▶ Selected excerpt:
__________

Thursday, August 1, 2019

Week 7 - Jiahao

It's hard to believe that the immersion term has come to an end after such a short but intense 7 weeks in New York-Presbyterian Hospital/Weill Cornell Medical Center.

The last week most of the time I spent in the lab to refine my summer immersion project. As a more precise investigation into the contrast between central vein signal and surrounding MS lesion tissue in white matter, the objective function for choosing optimal echo time of the contrast for central vein with respect to a continuous R2* spectrum changes form into maximizing the signal difference between the central vein and MS lesion, which  is expected to give better local contrast. This optimization considering an mono-exponential signal decay for each voxel is easy to solve with an analytical close form if assuming an uniform spatial distribution of the R2* for certain vein and lesion. However, the above method still lacks of a global optimum taking account of the general distribution for a range of R2* for both vein and lesion tissue, as well as incapable of handling the significant partial volume for central vein which can be observed from the R2* map where the value at central vein is significantly lower than pure large vein in the brain such as inferior/superior sagittal sinus. Thus the post-processing is becoming much harder for separating signals from vein and white matter tissue and quantifying their contributions. The linear combination approach [1] for myelin water imaging has been inspired here to design a linear filter for suppressing certain range of T2* while reserve the signal from vein, which can also be treated as an optimization problem to determine the combination weights for different echoes.

__________

▶ Task objective: Quote, word for word, the part of the Week 7 post that opens with the words containing "It's hard to" and closes with "Cornell Medical Center.".

Stored data

__________

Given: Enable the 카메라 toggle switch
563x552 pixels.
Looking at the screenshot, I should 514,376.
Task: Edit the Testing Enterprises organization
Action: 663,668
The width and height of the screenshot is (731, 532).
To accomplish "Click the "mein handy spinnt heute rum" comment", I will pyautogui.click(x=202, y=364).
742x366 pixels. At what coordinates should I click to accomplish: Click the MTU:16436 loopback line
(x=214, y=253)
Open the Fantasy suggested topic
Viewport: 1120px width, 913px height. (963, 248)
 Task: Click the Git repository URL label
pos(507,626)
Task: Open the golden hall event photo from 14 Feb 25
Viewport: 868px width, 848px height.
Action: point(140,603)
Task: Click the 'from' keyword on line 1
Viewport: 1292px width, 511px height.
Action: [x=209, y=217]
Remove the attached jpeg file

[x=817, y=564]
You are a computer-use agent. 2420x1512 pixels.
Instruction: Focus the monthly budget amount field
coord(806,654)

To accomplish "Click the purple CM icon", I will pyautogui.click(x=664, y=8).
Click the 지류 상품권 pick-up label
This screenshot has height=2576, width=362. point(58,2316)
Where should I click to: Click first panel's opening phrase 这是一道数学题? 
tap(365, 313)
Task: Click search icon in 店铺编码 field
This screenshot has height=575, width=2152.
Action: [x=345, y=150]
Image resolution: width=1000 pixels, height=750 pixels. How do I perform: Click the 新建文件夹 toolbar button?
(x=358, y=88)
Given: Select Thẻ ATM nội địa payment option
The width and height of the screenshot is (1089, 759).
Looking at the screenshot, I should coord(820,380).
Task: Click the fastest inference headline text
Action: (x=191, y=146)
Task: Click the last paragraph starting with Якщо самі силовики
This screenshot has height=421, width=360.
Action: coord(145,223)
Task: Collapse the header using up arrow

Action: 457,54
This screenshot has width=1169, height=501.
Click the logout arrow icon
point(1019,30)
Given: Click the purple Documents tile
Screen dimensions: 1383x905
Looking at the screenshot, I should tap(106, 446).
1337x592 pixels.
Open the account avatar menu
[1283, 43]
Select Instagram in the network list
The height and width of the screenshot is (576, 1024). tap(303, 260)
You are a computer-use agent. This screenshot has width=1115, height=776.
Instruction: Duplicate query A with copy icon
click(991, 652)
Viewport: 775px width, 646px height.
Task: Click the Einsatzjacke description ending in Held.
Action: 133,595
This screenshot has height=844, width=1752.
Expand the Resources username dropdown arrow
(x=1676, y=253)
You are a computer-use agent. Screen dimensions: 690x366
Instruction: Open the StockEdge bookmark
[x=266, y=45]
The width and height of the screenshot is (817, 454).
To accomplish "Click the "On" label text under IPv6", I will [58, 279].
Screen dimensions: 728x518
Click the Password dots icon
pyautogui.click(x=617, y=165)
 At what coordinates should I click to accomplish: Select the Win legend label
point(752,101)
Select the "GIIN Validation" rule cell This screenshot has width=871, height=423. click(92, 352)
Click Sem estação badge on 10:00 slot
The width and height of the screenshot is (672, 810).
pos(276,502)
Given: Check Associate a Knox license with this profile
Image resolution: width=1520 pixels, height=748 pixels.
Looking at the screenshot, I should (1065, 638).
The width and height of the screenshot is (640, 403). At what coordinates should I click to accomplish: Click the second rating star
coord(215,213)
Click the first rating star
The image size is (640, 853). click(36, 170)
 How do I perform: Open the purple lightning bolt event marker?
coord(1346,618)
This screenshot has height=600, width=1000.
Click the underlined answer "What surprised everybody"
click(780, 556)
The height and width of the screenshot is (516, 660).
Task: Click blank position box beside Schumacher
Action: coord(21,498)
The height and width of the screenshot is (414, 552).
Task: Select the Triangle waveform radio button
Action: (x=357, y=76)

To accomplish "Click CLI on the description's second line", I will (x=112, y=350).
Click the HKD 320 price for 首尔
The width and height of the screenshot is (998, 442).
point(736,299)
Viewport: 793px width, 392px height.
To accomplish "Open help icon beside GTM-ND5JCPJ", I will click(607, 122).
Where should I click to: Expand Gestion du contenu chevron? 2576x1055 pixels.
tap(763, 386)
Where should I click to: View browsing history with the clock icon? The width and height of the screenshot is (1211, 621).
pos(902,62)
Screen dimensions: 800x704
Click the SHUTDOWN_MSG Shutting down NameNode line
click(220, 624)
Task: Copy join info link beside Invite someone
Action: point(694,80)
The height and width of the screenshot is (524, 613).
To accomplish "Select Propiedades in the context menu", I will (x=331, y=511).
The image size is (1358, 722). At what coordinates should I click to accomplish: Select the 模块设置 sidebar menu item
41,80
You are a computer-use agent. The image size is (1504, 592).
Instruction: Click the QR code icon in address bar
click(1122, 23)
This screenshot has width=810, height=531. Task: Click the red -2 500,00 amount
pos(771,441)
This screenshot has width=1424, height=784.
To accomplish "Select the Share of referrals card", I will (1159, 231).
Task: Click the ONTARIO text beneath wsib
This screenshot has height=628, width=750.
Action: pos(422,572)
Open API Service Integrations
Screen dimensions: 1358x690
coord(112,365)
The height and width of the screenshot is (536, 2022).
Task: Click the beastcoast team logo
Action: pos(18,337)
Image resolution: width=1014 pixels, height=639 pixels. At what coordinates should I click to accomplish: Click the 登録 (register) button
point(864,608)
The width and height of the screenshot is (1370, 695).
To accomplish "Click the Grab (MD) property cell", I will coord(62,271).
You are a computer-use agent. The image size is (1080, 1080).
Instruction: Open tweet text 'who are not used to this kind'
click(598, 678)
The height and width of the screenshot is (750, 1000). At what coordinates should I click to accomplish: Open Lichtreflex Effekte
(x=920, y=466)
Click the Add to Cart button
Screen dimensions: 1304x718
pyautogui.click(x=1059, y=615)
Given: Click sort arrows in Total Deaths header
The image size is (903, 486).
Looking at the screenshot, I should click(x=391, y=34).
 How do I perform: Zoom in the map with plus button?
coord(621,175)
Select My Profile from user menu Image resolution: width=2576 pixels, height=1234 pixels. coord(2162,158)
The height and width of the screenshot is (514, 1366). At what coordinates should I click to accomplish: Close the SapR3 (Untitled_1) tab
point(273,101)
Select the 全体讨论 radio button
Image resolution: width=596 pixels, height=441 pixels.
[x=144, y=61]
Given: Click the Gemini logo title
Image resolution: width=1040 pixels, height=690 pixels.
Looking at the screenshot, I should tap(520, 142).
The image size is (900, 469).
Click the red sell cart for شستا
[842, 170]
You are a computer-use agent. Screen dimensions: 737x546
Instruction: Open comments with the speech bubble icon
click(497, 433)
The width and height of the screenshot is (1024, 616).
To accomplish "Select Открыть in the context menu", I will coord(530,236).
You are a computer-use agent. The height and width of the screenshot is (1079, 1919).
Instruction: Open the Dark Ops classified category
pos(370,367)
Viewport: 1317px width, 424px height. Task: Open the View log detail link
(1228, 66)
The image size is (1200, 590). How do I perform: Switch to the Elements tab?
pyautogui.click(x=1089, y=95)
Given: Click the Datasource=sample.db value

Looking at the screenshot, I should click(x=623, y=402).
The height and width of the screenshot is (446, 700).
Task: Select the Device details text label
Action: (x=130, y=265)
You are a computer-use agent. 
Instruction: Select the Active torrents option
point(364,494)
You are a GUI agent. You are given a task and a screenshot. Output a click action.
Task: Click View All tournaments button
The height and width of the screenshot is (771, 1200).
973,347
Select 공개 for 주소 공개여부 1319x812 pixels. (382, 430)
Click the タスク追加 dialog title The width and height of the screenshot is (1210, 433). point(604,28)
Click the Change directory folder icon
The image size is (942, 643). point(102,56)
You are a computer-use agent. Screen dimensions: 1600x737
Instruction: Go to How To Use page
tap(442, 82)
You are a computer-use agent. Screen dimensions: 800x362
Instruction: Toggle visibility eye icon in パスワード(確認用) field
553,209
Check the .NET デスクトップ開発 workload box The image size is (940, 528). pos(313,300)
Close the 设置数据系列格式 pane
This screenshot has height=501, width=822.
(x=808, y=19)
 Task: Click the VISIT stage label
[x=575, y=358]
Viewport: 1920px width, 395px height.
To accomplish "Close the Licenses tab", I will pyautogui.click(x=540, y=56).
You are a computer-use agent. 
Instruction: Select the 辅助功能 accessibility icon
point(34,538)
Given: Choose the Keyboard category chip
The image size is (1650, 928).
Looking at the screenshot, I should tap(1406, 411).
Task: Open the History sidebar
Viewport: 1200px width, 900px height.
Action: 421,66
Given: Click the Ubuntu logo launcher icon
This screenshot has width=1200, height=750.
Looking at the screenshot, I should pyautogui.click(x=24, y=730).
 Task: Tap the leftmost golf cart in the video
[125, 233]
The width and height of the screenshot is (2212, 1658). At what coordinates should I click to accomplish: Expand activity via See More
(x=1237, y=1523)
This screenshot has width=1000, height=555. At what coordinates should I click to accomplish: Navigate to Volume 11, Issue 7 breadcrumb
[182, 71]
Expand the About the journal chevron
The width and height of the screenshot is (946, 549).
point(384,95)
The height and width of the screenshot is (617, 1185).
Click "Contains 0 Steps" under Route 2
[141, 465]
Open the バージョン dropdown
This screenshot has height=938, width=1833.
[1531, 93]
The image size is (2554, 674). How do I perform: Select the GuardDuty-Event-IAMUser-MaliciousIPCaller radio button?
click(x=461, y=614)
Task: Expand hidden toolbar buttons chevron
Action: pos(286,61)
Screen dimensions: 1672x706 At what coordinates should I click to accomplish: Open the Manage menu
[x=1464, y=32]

__________

▶ Output:
It's hard to believe that the immersion term has come to an end after such a short but intense 7 weeks in New York-Presbyterian Hospital/Weill Cornell Medical Center.